Copy the records below exactly, starting at the line that contains "The height and width of the screenshot is (586, 584)." and ending after the line that contains "tap(156, 343)".

Data for this task ▸
════
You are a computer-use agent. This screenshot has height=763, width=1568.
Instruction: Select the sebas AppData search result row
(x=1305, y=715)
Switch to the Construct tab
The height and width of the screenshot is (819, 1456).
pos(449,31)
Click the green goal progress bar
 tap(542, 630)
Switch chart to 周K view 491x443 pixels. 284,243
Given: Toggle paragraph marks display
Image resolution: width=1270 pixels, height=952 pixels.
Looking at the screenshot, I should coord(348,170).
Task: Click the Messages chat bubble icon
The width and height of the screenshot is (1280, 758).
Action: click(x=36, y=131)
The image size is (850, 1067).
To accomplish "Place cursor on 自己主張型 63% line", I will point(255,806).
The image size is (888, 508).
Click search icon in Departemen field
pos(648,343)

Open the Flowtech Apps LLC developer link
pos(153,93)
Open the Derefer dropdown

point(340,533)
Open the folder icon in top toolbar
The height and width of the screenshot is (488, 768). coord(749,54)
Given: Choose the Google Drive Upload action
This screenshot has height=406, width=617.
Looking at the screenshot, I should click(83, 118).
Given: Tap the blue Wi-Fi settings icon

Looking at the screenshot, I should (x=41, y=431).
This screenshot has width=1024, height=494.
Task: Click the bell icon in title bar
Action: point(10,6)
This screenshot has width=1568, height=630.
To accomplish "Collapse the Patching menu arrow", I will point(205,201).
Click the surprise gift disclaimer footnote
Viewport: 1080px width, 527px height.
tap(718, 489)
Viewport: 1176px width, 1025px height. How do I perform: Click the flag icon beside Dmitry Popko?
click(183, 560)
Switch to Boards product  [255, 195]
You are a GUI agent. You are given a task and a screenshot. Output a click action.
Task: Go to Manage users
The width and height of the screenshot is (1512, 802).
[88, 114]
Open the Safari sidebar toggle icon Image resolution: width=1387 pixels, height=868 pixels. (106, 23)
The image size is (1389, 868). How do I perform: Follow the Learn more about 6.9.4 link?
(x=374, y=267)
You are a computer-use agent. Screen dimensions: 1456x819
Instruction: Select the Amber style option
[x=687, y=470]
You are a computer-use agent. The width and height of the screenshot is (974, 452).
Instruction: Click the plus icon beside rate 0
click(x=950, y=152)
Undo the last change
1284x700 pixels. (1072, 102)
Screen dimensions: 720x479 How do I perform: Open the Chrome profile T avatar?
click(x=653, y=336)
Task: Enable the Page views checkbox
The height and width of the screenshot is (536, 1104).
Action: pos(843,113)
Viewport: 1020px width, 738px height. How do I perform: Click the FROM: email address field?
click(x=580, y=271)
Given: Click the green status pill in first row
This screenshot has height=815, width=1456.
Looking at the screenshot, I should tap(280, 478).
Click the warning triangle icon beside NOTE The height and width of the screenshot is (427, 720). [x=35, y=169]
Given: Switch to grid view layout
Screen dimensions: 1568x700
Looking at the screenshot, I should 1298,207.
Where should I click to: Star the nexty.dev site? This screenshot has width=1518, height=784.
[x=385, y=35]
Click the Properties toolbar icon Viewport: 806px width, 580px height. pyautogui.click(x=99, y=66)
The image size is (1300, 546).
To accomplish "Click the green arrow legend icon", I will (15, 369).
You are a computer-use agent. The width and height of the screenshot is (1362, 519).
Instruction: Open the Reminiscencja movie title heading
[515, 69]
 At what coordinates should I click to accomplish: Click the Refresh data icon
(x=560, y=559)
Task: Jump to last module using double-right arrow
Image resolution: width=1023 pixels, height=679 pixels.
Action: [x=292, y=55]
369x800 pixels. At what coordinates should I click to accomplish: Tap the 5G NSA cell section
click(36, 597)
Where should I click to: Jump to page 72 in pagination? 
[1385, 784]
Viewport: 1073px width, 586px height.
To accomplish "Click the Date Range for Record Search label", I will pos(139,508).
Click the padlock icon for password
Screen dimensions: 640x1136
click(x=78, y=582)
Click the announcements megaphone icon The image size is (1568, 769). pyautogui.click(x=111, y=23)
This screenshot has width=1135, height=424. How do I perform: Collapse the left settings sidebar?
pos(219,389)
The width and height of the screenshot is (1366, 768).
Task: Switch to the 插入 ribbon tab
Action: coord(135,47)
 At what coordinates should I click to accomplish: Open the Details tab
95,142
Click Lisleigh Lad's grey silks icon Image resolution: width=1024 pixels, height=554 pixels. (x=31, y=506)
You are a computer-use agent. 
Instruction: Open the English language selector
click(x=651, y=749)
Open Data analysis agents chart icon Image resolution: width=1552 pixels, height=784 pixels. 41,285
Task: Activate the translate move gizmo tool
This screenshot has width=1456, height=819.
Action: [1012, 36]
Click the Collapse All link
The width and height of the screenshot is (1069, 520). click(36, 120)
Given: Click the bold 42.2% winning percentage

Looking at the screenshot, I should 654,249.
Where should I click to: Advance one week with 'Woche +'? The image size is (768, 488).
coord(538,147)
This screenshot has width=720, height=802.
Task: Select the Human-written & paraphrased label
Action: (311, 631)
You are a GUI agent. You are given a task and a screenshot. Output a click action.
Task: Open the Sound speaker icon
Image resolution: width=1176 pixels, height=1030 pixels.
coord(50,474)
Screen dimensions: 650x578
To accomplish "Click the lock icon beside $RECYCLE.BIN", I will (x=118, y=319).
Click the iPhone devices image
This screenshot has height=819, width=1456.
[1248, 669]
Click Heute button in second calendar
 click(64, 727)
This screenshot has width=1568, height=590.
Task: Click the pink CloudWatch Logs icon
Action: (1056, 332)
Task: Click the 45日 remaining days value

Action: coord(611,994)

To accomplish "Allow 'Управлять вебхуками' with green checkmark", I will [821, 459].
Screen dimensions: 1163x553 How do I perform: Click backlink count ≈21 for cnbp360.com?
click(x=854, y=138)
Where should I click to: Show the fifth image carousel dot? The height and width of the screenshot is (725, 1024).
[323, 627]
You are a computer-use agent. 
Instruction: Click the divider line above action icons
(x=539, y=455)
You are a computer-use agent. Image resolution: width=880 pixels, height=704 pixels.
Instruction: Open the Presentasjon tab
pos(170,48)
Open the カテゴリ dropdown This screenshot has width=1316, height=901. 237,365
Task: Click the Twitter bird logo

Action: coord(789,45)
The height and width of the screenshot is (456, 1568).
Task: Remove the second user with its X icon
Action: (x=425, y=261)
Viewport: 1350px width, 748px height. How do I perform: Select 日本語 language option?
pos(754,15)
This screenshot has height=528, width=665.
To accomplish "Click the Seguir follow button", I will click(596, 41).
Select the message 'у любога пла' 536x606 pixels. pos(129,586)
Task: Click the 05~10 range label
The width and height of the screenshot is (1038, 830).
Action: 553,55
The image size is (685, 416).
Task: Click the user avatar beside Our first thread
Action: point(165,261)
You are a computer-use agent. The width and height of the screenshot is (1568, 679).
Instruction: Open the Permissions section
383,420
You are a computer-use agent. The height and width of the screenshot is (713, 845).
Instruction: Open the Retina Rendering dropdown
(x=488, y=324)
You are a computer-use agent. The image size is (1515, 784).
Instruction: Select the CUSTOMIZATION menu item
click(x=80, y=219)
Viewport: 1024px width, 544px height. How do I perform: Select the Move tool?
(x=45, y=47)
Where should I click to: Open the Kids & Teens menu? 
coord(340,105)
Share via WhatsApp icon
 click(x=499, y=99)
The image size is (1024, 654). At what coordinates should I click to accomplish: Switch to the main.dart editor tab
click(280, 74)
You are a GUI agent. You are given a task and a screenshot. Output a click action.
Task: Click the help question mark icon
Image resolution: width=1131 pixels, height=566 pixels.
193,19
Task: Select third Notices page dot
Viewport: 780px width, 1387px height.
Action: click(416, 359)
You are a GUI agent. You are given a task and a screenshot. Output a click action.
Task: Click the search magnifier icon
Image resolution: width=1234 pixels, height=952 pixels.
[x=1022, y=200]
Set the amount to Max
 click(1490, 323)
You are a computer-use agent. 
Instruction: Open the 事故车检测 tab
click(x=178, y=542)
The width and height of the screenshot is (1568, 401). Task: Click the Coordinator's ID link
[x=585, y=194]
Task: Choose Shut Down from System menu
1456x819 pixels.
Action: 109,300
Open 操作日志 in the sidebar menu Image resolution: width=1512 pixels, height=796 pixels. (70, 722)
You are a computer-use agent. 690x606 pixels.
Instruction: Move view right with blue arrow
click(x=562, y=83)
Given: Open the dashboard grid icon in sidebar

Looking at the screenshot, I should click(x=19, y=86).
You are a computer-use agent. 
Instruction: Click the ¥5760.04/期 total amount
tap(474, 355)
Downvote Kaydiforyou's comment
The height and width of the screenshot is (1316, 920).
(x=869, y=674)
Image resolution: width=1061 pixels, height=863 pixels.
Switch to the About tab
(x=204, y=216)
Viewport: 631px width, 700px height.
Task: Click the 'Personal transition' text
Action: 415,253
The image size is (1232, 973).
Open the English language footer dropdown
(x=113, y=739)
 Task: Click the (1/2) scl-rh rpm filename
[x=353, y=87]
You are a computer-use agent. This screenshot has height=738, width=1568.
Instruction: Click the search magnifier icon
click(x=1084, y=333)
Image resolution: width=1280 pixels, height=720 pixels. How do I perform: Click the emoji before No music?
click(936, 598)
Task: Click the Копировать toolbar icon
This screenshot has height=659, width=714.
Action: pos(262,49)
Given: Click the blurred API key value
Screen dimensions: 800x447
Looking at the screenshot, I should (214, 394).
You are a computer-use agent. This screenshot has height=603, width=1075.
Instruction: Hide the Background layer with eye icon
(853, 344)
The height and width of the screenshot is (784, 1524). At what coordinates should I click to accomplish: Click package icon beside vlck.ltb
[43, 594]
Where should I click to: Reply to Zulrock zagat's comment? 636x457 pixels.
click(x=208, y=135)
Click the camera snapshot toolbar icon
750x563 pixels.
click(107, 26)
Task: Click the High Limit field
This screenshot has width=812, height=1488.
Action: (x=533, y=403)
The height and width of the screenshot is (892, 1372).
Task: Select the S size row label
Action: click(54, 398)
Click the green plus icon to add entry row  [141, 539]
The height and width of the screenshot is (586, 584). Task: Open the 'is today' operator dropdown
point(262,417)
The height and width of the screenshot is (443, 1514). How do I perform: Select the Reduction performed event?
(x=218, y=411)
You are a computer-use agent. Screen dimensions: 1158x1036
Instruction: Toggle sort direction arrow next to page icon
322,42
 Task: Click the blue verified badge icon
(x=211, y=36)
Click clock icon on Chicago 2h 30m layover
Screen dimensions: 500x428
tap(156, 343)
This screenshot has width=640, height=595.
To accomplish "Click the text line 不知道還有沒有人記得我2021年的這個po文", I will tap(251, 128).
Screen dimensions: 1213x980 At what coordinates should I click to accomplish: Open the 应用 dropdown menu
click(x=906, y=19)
════
Answer to this task ▸
The height and width of the screenshot is (586, 584). Task: Open the 'is today' operator dropdown
point(262,417)
The height and width of the screenshot is (443, 1514). How do I perform: Select the Reduction performed event?
(x=218, y=411)
You are a computer-use agent. Screen dimensions: 1158x1036
Instruction: Toggle sort direction arrow next to page icon
322,42
 Task: Click the blue verified badge icon
(x=211, y=36)
Click clock icon on Chicago 2h 30m layover
Screen dimensions: 500x428
tap(156, 343)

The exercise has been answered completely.